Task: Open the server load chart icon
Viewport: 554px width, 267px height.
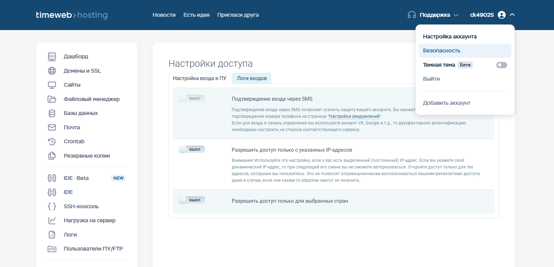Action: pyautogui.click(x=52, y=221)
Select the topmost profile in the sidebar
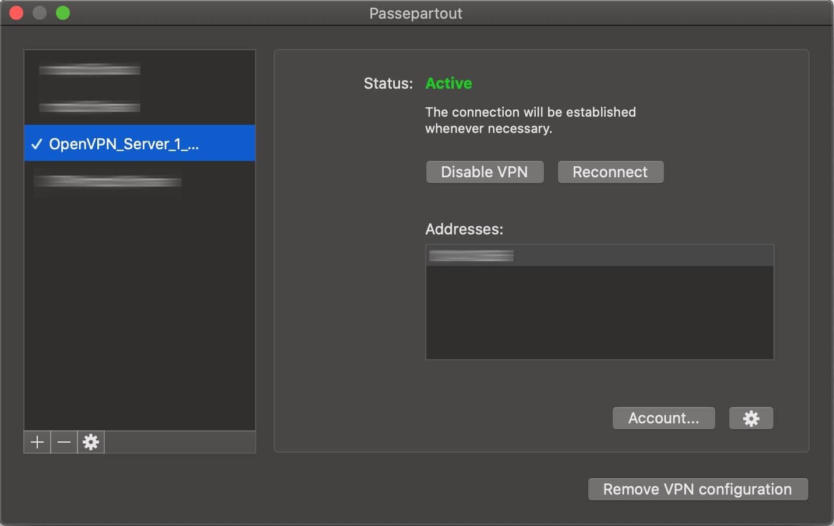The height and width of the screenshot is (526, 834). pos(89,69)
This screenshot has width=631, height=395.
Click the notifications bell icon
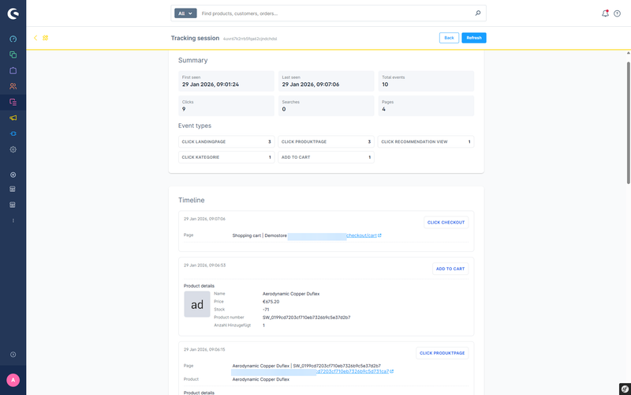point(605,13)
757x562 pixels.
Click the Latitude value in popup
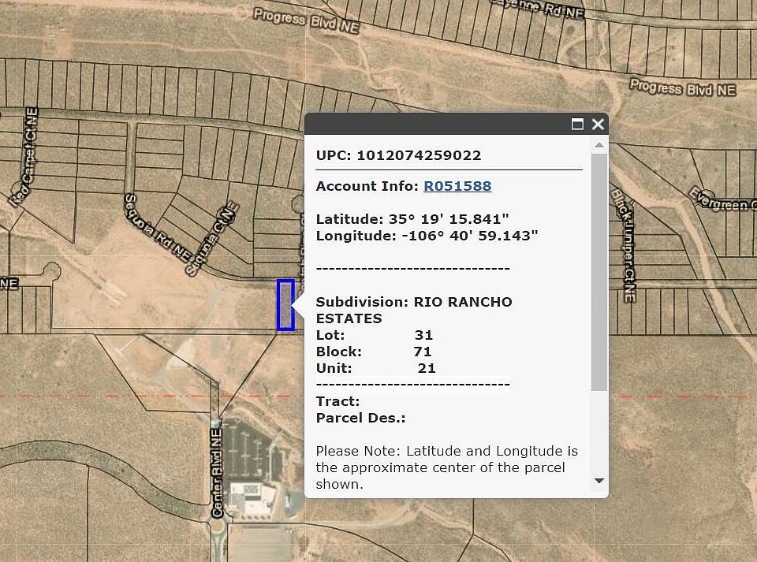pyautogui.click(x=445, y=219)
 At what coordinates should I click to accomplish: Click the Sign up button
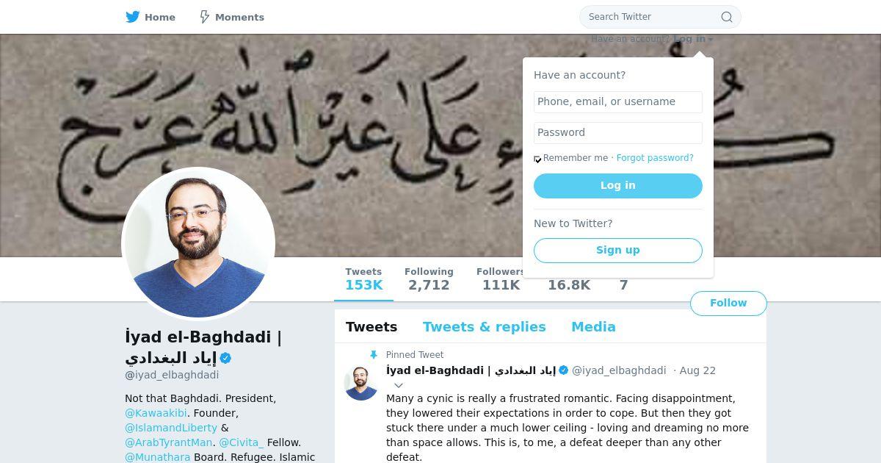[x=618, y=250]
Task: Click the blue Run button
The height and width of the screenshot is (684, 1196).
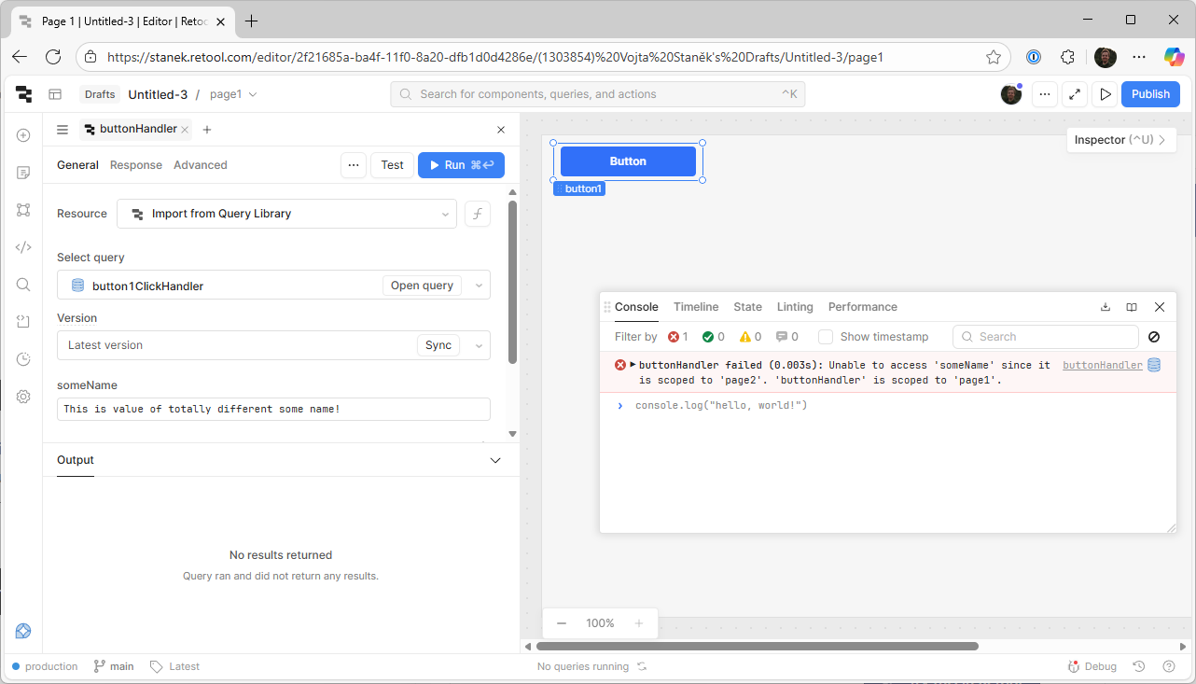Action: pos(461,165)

Task details ▸ Only the lines from the one with "757x562 pixels." through the end of the listing should be transcribed, exactly and without pictures.

Answer for this exercise ▸
757x562 pixels.
Click the Latitude value in popup
pyautogui.click(x=445, y=219)
 At what coordinates should I click to accomplish: Click the Sign up button
[x=618, y=250]
Task: Click the blue Run button
The height and width of the screenshot is (684, 1196).
Action: pos(461,165)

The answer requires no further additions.